**Rows on where targets appear**
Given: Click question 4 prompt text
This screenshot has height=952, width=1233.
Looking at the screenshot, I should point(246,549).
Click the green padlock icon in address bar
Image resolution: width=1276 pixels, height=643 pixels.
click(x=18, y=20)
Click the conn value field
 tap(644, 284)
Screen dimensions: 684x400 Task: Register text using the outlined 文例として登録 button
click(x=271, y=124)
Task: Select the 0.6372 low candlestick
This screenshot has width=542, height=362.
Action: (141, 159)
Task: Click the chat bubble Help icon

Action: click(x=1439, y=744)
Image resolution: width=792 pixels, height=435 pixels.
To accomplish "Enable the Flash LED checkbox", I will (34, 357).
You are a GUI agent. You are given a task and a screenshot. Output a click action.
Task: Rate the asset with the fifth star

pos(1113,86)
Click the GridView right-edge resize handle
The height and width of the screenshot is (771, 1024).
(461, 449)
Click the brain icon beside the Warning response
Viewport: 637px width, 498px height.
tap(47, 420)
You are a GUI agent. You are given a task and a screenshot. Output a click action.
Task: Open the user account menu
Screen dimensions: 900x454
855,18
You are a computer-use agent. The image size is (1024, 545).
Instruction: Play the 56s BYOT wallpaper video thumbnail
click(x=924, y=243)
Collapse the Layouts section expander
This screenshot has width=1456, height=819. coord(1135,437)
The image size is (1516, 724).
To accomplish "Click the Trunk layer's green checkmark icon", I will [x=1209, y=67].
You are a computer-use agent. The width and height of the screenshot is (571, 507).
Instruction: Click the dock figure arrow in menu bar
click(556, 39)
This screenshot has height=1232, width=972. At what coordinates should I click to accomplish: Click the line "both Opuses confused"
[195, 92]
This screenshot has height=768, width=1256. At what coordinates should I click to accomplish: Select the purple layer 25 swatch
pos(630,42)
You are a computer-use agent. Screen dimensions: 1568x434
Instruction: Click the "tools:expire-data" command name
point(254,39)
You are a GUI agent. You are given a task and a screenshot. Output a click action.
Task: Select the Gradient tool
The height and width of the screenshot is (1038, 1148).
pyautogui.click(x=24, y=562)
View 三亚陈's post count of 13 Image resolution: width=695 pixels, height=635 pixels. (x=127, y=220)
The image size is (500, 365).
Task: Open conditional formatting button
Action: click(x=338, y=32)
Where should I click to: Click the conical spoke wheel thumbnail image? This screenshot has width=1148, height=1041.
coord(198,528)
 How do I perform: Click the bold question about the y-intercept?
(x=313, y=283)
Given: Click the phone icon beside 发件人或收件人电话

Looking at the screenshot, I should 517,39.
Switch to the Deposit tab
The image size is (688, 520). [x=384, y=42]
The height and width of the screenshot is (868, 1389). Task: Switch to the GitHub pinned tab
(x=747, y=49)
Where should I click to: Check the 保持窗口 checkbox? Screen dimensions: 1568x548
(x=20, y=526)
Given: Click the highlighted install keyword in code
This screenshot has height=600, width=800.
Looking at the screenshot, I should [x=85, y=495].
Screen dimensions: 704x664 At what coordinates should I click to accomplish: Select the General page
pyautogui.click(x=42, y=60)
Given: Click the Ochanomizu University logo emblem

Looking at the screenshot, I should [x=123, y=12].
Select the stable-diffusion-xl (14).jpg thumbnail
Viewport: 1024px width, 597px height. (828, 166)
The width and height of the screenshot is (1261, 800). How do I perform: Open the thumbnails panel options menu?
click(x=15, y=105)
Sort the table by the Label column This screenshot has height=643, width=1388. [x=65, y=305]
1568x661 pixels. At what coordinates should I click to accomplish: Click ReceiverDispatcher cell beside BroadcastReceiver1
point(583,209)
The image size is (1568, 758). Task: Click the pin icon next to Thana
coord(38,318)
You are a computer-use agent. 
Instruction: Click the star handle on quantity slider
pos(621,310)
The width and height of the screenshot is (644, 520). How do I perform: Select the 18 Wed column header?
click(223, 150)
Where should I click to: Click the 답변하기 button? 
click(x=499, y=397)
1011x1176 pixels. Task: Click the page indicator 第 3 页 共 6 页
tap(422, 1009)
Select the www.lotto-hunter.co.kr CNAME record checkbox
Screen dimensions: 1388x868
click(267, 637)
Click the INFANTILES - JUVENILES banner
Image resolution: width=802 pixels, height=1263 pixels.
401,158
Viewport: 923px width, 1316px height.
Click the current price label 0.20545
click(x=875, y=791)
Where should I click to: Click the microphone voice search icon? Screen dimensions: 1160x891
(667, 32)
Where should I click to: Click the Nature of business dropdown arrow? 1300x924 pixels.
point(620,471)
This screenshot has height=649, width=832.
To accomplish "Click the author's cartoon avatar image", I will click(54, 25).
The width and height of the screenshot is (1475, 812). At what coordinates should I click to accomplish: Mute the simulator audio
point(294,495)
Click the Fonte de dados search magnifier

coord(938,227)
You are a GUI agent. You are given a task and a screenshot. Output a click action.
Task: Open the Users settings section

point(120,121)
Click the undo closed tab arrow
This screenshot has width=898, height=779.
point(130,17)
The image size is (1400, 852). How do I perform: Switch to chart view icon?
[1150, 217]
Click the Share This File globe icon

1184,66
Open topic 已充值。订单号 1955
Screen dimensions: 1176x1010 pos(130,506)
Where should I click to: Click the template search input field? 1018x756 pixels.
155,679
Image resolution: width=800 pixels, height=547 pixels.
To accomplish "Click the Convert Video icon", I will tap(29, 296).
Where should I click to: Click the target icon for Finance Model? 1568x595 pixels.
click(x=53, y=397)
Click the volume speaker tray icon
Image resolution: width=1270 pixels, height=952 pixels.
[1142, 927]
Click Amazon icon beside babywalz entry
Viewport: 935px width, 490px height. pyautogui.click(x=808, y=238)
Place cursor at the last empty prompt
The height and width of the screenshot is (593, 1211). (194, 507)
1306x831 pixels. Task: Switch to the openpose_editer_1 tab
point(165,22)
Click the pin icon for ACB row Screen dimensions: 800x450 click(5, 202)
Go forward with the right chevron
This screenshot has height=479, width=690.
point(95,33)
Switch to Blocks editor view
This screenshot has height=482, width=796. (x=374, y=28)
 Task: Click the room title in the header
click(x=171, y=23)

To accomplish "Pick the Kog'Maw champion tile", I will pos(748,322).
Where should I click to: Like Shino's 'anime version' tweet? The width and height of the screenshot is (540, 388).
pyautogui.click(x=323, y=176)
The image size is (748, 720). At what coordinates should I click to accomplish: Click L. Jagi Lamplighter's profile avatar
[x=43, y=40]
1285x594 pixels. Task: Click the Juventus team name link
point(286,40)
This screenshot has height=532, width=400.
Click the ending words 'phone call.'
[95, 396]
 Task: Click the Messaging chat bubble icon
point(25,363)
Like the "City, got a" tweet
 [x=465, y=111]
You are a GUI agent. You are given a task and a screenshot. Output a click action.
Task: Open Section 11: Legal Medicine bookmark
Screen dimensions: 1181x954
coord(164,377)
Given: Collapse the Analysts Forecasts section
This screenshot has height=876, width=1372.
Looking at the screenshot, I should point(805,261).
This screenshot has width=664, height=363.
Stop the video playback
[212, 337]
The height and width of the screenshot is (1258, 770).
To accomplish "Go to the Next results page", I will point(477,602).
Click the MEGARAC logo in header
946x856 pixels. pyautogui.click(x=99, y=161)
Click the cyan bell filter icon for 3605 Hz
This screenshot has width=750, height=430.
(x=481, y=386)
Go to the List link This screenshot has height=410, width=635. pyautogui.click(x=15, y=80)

**Exercise goal**
Edit the material above so that each occurrence of "GUI agent" becomes "screen agent". Leave every other part unchanged.

**Exercise answer**
Given: Click question 4 prompt text
This screenshot has height=952, width=1233.
Looking at the screenshot, I should point(246,549).
Click the green padlock icon in address bar
Image resolution: width=1276 pixels, height=643 pixels.
click(x=18, y=20)
Click the conn value field
 tap(644, 284)
Screen dimensions: 684x400 Task: Register text using the outlined 文例として登録 button
click(x=271, y=124)
Task: Select the 0.6372 low candlestick
This screenshot has width=542, height=362.
Action: (141, 159)
Task: Click the chat bubble Help icon

Action: click(x=1439, y=744)
Image resolution: width=792 pixels, height=435 pixels.
To accomplish "Enable the Flash LED checkbox", I will (34, 357).
You are a screen agent. You are given a task and a screenshot. Output a click action.
Task: Rate the asset with the fifth star

pos(1113,86)
Click the GridView right-edge resize handle
The height and width of the screenshot is (771, 1024).
(461, 449)
Click the brain icon beside the Warning response
Viewport: 637px width, 498px height.
tap(47, 420)
You are a screen agent. You are given a task and a screenshot. Output a click action.
Task: Open the user account menu
Screen dimensions: 900x454
855,18
You are a computer-use agent. The image size is (1024, 545).
Instruction: Play the 56s BYOT wallpaper video thumbnail
click(x=924, y=243)
Collapse the Layouts section expander
This screenshot has width=1456, height=819. coord(1135,437)
The image size is (1516, 724).
To accomplish "Click the Trunk layer's green checkmark icon", I will [x=1209, y=67].
You are a computer-use agent. The width and height of the screenshot is (571, 507).
Instruction: Click the dock figure arrow in menu bar
click(556, 39)
This screenshot has height=1232, width=972. At what coordinates should I click to accomplish: Click the line "both Opuses confused"
[195, 92]
This screenshot has height=768, width=1256. At what coordinates should I click to accomplish: Select the purple layer 25 swatch
pos(630,42)
You are a computer-use agent. Screen dimensions: 1568x434
Instruction: Click the "tools:expire-data" command name
point(254,39)
You are a screen agent. You are given a task and a screenshot. Output a click action.
Task: Select the Gradient tool
The height and width of the screenshot is (1038, 1148).
pyautogui.click(x=24, y=562)
View 三亚陈's post count of 13 Image resolution: width=695 pixels, height=635 pixels. (x=127, y=220)
The image size is (500, 365).
Task: Open conditional formatting button
Action: click(x=338, y=32)
Where should I click to: Click the conical spoke wheel thumbnail image? This screenshot has width=1148, height=1041.
coord(198,528)
 How do I perform: Click the bold question about the y-intercept?
(x=313, y=283)
Given: Click the phone icon beside 发件人或收件人电话

Looking at the screenshot, I should 517,39.
Switch to the Deposit tab
The image size is (688, 520). [x=384, y=42]
The height and width of the screenshot is (868, 1389). Task: Switch to the GitHub pinned tab
(x=747, y=49)
Where should I click to: Check the 保持窗口 checkbox? Screen dimensions: 1568x548
(x=20, y=526)
Given: Click the highlighted install keyword in code
This screenshot has height=600, width=800.
Looking at the screenshot, I should [x=85, y=495].
Screen dimensions: 704x664 At what coordinates should I click to accomplish: Select the General page
pyautogui.click(x=42, y=60)
Given: Click the Ochanomizu University logo emblem

Looking at the screenshot, I should [x=123, y=12].
Select the stable-diffusion-xl (14).jpg thumbnail
Viewport: 1024px width, 597px height. (828, 166)
The width and height of the screenshot is (1261, 800). How do I perform: Open the thumbnails panel options menu?
click(x=15, y=105)
Sort the table by the Label column This screenshot has height=643, width=1388. [x=65, y=305]
1568x661 pixels. At what coordinates should I click to accomplish: Click ReceiverDispatcher cell beside BroadcastReceiver1
point(583,209)
The image size is (1568, 758). Task: Click the pin icon next to Thana
coord(38,318)
You are a computer-use agent. 
Instruction: Click the star handle on quantity slider
pos(621,310)
The width and height of the screenshot is (644, 520). How do I perform: Select the 18 Wed column header?
click(223, 150)
Where should I click to: Click the 답변하기 button? 
click(x=499, y=397)
1011x1176 pixels. Task: Click the page indicator 第 3 页 共 6 页
tap(422, 1009)
Select the www.lotto-hunter.co.kr CNAME record checkbox
Screen dimensions: 1388x868
click(267, 637)
Click the INFANTILES - JUVENILES banner
Image resolution: width=802 pixels, height=1263 pixels.
401,158
Viewport: 923px width, 1316px height.
Click the current price label 0.20545
click(x=875, y=791)
Where should I click to: Click the microphone voice search icon? Screen dimensions: 1160x891
(667, 32)
Where should I click to: Click the Nature of business dropdown arrow? 1300x924 pixels.
point(620,471)
This screenshot has height=649, width=832.
To accomplish "Click the author's cartoon avatar image", I will click(54, 25).
The width and height of the screenshot is (1475, 812). At what coordinates should I click to accomplish: Mute the simulator audio
point(294,495)
Click the Fonte de dados search magnifier

coord(938,227)
You are a screen agent. You are given a task and a screenshot. Output a click action.
Task: Open the Users settings section

point(120,121)
Click the undo closed tab arrow
This screenshot has width=898, height=779.
point(130,17)
The image size is (1400, 852). How do I perform: Switch to chart view icon?
[1150, 217]
Click the Share This File globe icon

1184,66
Open topic 已充值。订单号 1955
Screen dimensions: 1176x1010 pos(130,506)
Where should I click to: Click the template search input field? 1018x756 pixels.
155,679
Image resolution: width=800 pixels, height=547 pixels.
To accomplish "Click the Convert Video icon", I will tap(29, 296).
Where should I click to: Click the target icon for Finance Model? 1568x595 pixels.
click(x=53, y=397)
Click the volume speaker tray icon
Image resolution: width=1270 pixels, height=952 pixels.
[1142, 927]
Click Amazon icon beside babywalz entry
Viewport: 935px width, 490px height. pyautogui.click(x=808, y=238)
Place cursor at the last empty prompt
The height and width of the screenshot is (593, 1211). (194, 507)
1306x831 pixels. Task: Switch to the openpose_editer_1 tab
point(165,22)
Click the pin icon for ACB row Screen dimensions: 800x450 click(5, 202)
Go forward with the right chevron
This screenshot has height=479, width=690.
point(95,33)
Switch to Blocks editor view
This screenshot has height=482, width=796. (x=374, y=28)
 Task: Click the room title in the header
click(x=171, y=23)

To accomplish "Pick the Kog'Maw champion tile", I will pos(748,322).
Where should I click to: Like Shino's 'anime version' tweet? The width and height of the screenshot is (540, 388).
pyautogui.click(x=323, y=176)
The image size is (748, 720). At what coordinates should I click to accomplish: Click L. Jagi Lamplighter's profile avatar
[x=43, y=40]
1285x594 pixels. Task: Click the Juventus team name link
point(286,40)
This screenshot has height=532, width=400.
Click the ending words 'phone call.'
[95, 396]
 Task: Click the Messaging chat bubble icon
point(25,363)
Like the "City, got a" tweet
 [x=465, y=111]
You are a screen agent. You are given a task and a screenshot. Output a click action.
Task: Open Section 11: Legal Medicine bookmark
Screen dimensions: 1181x954
coord(164,377)
Given: Collapse the Analysts Forecasts section
This screenshot has height=876, width=1372.
Looking at the screenshot, I should point(805,261).
This screenshot has width=664, height=363.
Stop the video playback
[212, 337]
The height and width of the screenshot is (1258, 770).
To accomplish "Go to the Next results page", I will point(477,602).
Click the MEGARAC logo in header
946x856 pixels. pyautogui.click(x=99, y=161)
Click the cyan bell filter icon for 3605 Hz
This screenshot has width=750, height=430.
(x=481, y=386)
Go to the List link This screenshot has height=410, width=635. pyautogui.click(x=15, y=80)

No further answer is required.